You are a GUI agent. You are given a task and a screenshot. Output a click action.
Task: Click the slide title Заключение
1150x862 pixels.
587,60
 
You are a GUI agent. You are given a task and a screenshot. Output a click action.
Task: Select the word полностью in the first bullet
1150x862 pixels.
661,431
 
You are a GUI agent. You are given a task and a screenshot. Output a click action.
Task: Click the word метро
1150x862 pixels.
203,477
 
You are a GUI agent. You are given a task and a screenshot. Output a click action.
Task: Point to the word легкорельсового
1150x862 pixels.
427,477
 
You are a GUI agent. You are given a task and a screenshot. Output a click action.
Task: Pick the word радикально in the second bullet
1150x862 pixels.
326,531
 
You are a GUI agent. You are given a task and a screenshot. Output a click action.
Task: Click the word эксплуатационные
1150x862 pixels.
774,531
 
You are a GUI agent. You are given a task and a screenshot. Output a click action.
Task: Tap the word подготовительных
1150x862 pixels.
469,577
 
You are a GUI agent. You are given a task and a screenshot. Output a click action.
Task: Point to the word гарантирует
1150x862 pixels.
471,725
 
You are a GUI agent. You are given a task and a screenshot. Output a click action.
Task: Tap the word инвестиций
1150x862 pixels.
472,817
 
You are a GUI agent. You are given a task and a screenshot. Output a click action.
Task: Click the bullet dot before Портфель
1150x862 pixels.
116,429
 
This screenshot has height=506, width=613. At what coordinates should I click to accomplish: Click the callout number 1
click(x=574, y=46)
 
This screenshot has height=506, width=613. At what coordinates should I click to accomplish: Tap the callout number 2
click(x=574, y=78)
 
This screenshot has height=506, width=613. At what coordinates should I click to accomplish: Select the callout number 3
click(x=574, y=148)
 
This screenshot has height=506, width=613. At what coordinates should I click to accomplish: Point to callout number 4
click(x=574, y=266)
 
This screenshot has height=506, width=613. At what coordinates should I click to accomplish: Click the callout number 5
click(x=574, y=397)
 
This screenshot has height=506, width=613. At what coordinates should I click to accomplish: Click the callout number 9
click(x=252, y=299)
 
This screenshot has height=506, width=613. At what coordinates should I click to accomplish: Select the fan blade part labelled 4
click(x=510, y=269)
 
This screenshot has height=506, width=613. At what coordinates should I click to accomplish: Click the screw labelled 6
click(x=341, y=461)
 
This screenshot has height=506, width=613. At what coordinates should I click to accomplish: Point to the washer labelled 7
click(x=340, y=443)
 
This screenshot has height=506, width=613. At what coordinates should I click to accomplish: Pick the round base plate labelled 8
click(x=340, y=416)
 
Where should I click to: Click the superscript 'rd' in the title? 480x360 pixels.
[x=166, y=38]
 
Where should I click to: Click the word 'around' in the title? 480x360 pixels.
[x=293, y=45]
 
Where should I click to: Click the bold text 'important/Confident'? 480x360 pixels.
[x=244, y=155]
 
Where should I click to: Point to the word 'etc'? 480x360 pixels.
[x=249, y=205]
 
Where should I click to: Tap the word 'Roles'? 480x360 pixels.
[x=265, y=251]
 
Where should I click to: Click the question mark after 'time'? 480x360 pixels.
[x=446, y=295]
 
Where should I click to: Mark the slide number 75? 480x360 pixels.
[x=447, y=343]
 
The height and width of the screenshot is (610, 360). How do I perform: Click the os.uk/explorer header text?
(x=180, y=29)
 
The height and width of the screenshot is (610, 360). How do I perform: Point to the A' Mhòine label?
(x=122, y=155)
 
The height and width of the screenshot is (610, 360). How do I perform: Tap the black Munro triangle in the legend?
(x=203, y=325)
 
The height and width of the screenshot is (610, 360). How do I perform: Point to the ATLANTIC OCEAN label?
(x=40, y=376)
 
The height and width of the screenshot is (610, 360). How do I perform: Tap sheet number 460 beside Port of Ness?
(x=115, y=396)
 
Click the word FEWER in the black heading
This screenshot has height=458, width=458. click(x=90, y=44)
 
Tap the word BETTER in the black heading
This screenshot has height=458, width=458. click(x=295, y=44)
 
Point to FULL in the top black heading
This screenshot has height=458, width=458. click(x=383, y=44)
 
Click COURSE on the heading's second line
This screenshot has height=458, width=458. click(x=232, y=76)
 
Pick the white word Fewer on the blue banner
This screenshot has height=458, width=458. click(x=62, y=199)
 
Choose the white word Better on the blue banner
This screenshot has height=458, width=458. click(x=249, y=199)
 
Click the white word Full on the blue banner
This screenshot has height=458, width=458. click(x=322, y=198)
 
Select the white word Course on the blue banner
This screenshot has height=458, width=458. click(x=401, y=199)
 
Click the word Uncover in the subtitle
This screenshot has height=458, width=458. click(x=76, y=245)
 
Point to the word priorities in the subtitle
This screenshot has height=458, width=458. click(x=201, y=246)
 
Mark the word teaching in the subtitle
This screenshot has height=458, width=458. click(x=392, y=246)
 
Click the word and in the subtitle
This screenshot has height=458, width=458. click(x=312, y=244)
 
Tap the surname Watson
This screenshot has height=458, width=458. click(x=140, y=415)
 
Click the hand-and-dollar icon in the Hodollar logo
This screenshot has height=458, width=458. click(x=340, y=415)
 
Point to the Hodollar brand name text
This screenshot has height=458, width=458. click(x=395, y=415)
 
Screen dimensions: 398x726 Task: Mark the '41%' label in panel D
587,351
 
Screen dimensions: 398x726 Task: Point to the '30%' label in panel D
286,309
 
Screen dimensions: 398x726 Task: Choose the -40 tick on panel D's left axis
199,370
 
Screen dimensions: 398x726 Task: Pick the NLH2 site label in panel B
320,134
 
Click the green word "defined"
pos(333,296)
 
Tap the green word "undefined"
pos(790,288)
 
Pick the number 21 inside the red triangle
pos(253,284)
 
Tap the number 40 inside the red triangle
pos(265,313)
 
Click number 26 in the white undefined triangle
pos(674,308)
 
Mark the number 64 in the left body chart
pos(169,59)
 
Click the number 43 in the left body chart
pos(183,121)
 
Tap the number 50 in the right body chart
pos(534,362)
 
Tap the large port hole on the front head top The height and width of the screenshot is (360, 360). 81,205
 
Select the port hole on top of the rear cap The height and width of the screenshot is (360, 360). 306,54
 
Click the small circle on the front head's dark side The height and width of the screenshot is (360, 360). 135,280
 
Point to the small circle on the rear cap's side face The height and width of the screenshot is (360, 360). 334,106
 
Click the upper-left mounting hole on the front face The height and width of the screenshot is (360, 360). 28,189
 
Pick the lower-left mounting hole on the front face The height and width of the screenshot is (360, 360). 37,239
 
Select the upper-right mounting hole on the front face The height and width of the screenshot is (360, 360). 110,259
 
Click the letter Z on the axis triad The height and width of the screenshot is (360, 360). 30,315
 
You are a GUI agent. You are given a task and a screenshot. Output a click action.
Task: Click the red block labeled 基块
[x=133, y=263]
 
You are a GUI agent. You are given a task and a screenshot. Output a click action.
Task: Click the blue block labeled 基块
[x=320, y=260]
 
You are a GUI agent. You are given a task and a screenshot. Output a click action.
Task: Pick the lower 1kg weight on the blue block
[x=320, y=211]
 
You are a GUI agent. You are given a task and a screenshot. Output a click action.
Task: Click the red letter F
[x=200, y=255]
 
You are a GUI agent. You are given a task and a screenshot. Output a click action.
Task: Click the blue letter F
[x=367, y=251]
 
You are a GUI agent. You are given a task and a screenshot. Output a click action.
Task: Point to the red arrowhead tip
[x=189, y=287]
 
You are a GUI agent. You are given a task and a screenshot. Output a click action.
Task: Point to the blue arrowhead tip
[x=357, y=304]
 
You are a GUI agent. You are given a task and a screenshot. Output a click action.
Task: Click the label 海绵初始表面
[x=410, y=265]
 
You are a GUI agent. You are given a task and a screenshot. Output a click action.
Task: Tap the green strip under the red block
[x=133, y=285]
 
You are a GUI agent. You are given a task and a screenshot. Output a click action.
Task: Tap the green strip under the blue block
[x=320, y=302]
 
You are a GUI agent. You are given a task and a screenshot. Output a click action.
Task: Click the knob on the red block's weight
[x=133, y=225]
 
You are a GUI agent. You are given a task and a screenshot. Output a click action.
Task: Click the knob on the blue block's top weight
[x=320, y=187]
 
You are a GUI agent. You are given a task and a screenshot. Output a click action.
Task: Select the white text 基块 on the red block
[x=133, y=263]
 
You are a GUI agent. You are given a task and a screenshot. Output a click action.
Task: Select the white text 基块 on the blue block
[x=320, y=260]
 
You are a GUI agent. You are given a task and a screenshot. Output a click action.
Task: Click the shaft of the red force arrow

PROBLEM REQUIREMENTS: Give the part of the listing above that opens with the line containing "Tap the large" and closes with the line containing "Click the small" as a Markdown table with columns Index and Text, one numbered row per line and blank lines omitted.

FINISHED TASK:
| Index | Text |
|---|---|
| 1 | Tap the large port hole on the front head top The height and width of the screenshot is (360, 360). 81,205 |
| 2 | Select the port hole on top of the rear cap The height and width of the screenshot is (360, 360). 306,54 |
| 3 | Click the small circle on the front head's dark side The height and width of the screenshot is (360, 360). 135,280 |